Mobile OS devices (smartphones/tablets) device integrity validation scan interval must be 6 hours or less.
Overview
| Finding ID | Version | Rule ID | IA Controls | Severity |
|---|---|---|---|---|
| V-30567 | WIR-MOS-AND-045-03 | SV-40286r1_rule | ECWN-1 | Medium |
| Description |
|---|
| The purpose of this scan is to determine if there has been an unexplained change in the mobile OS file system that may indicate the device has been compromised by malware or by rooting the device. |
| STIG | Date |
|---|---|
| Android 2.2 (Dell) Security Technical Implementation Guide | 2011-11-28 |
Details
| Check Text ( C-39132r1_chk ) |
|---|
| The scan interval is setup on the device but cannot be verified on the device.

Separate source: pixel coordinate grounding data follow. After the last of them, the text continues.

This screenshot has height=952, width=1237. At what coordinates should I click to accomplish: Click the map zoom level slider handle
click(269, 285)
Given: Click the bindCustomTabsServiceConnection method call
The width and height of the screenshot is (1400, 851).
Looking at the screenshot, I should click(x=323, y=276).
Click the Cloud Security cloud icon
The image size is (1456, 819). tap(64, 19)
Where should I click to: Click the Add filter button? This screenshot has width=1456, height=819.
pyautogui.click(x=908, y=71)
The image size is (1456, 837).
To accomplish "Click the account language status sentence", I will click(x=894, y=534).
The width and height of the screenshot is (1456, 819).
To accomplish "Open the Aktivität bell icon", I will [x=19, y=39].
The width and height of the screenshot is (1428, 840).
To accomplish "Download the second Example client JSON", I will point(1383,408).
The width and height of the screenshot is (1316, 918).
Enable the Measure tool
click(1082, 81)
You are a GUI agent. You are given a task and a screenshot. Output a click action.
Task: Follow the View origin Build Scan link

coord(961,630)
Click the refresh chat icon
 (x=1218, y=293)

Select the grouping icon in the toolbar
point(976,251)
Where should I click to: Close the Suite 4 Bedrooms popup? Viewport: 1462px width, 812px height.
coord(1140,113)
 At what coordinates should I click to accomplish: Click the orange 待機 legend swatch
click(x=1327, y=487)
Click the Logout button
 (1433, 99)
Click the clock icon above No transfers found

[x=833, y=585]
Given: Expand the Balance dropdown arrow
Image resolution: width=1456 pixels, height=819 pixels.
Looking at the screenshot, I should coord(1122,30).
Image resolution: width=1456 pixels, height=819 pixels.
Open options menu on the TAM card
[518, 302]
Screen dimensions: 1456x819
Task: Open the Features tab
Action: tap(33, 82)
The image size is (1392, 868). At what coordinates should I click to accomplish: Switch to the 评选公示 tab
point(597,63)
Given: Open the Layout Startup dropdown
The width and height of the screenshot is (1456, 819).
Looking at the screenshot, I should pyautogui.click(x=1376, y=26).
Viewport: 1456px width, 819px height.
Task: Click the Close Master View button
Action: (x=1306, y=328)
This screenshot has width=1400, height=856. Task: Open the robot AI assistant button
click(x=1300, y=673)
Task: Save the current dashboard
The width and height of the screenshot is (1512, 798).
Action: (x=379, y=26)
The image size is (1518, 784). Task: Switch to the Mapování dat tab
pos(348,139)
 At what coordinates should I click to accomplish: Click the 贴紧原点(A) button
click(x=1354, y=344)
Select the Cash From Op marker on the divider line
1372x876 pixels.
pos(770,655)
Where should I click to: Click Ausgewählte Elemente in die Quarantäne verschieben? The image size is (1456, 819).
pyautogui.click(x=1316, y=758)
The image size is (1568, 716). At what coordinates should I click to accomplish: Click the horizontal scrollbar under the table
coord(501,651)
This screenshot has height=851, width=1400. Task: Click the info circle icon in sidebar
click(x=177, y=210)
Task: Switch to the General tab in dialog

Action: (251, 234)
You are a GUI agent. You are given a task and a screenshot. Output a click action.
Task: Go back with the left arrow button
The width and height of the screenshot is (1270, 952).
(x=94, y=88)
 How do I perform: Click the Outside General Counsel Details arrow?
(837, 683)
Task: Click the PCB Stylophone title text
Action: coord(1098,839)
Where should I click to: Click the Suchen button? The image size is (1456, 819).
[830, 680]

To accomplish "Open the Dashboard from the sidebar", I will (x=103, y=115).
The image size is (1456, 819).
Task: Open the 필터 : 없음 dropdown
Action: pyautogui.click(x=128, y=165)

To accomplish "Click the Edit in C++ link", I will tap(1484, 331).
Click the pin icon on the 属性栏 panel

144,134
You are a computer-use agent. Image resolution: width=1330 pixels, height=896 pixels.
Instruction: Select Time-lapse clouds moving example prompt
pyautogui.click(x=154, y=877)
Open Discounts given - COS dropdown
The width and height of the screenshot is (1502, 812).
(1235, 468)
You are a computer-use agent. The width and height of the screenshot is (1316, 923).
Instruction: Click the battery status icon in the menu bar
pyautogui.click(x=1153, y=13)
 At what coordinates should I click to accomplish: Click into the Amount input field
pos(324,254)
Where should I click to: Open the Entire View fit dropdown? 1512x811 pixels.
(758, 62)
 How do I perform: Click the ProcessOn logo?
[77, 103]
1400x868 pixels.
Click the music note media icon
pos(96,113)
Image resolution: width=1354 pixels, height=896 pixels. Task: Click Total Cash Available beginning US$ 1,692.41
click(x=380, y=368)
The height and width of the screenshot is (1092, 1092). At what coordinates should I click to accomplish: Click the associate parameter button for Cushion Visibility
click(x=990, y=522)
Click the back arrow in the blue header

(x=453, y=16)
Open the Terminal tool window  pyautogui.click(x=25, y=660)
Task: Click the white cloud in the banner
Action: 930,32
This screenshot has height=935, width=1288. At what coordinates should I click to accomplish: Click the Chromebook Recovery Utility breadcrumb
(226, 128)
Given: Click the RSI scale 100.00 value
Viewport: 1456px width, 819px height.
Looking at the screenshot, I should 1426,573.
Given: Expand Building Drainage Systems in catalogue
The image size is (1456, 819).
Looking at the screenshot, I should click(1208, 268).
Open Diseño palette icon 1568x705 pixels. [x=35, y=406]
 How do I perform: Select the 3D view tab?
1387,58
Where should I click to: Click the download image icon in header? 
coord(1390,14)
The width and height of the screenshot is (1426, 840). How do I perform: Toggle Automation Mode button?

Check Procedures: Interview the IAO and Android device Administrator. Select 4-5 Android site managed Android devices to review. -For each device, have the Android device Administrator show scan logs for each device for the previous week. Verify the scans are about 6 hours or less apart. If the scans are not approximately 6 hours apart, mark as a finding. Note: There are several factors that could influence how often the scans are conducted and emailed from the mobile device, including if the device is powered on and if the device has wireless connectivity with the SMTP server. The reviewer should use their best judgment to verify that the majority of the scans received in the previous week for each device being reviewed are about 6 hours or less apart. |
| Fix Text (F-34281r1_fix) |
|---|
| Configure the Fixmo Sentinel application to scan site managed Android devices every 6 hours or less. |